**Objetivo:**
¿Puedes imprimir todas las filas de abajo de nuevo, idénticas y sin cambiar nada?

====== Información proporcionada ======

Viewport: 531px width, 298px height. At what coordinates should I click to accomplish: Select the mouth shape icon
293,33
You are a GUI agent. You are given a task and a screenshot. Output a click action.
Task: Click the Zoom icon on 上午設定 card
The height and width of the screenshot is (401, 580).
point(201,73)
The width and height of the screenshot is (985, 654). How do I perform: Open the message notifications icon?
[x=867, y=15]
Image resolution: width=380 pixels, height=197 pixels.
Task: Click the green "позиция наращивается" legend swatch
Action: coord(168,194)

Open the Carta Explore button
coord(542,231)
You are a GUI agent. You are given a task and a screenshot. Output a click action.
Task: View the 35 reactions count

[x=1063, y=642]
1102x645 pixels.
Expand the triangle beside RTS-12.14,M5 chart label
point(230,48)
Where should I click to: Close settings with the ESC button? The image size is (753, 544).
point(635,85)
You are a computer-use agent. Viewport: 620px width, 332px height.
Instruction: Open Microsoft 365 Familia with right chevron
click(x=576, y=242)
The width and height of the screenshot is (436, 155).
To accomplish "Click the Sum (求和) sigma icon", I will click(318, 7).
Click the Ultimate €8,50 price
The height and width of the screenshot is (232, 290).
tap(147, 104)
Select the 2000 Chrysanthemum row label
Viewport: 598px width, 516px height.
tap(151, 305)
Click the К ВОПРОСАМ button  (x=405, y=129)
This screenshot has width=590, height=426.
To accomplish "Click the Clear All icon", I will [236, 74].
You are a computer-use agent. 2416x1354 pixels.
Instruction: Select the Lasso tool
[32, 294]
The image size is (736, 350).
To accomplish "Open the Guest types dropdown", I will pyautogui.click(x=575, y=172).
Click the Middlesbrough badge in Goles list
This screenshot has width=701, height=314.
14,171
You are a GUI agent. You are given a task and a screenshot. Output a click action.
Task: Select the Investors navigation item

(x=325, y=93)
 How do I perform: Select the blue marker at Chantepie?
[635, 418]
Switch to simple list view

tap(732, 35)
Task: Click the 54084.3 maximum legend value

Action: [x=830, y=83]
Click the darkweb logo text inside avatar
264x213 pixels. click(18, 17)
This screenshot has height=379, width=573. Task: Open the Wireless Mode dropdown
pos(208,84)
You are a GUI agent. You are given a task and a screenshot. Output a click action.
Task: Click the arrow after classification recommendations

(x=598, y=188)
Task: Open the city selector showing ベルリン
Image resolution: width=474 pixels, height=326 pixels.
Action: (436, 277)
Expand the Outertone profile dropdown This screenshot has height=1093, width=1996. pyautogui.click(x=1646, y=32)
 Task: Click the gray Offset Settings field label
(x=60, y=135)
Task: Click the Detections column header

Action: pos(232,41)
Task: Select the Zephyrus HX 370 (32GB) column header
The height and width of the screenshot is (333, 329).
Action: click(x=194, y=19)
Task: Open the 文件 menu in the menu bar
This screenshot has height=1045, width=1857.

======

**Salida completa:**
Viewport: 531px width, 298px height. At what coordinates should I click to accomplish: Select the mouth shape icon
293,33
You are a GUI agent. You are given a task and a screenshot. Output a click action.
Task: Click the Zoom icon on 上午設定 card
The height and width of the screenshot is (401, 580).
point(201,73)
The width and height of the screenshot is (985, 654). How do I perform: Open the message notifications icon?
[x=867, y=15]
Image resolution: width=380 pixels, height=197 pixels.
Task: Click the green "позиция наращивается" legend swatch
Action: coord(168,194)

Open the Carta Explore button
coord(542,231)
You are a GUI agent. You are given a task and a screenshot. Output a click action.
Task: View the 35 reactions count

[x=1063, y=642]
1102x645 pixels.
Expand the triangle beside RTS-12.14,M5 chart label
point(230,48)
Where should I click to: Close settings with the ESC button? The image size is (753, 544).
point(635,85)
You are a computer-use agent. Viewport: 620px width, 332px height.
Instruction: Open Microsoft 365 Familia with right chevron
click(x=576, y=242)
The width and height of the screenshot is (436, 155).
To accomplish "Click the Sum (求和) sigma icon", I will click(318, 7).
Click the Ultimate €8,50 price
The height and width of the screenshot is (232, 290).
tap(147, 104)
Select the 2000 Chrysanthemum row label
Viewport: 598px width, 516px height.
tap(151, 305)
Click the К ВОПРОСАМ button  (x=405, y=129)
This screenshot has width=590, height=426.
To accomplish "Click the Clear All icon", I will [236, 74].
You are a computer-use agent. 2416x1354 pixels.
Instruction: Select the Lasso tool
[32, 294]
The image size is (736, 350).
To accomplish "Open the Guest types dropdown", I will pyautogui.click(x=575, y=172).
Click the Middlesbrough badge in Goles list
This screenshot has width=701, height=314.
14,171
You are a GUI agent. You are given a task and a screenshot. Output a click action.
Task: Select the Investors navigation item

(x=325, y=93)
 How do I perform: Select the blue marker at Chantepie?
[635, 418]
Switch to simple list view

tap(732, 35)
Task: Click the 54084.3 maximum legend value

Action: [x=830, y=83]
Click the darkweb logo text inside avatar
264x213 pixels. click(18, 17)
This screenshot has height=379, width=573. Task: Open the Wireless Mode dropdown
pos(208,84)
You are a GUI agent. You are given a task and a screenshot. Output a click action.
Task: Click the arrow after classification recommendations

(x=598, y=188)
Task: Open the city selector showing ベルリン
Image resolution: width=474 pixels, height=326 pixels.
Action: (436, 277)
Expand the Outertone profile dropdown This screenshot has height=1093, width=1996. pyautogui.click(x=1646, y=32)
 Task: Click the gray Offset Settings field label
(x=60, y=135)
Task: Click the Detections column header

Action: pos(232,41)
Task: Select the Zephyrus HX 370 (32GB) column header
The height and width of the screenshot is (333, 329).
Action: click(x=194, y=19)
Task: Open the 文件 menu in the menu bar
This screenshot has height=1045, width=1857.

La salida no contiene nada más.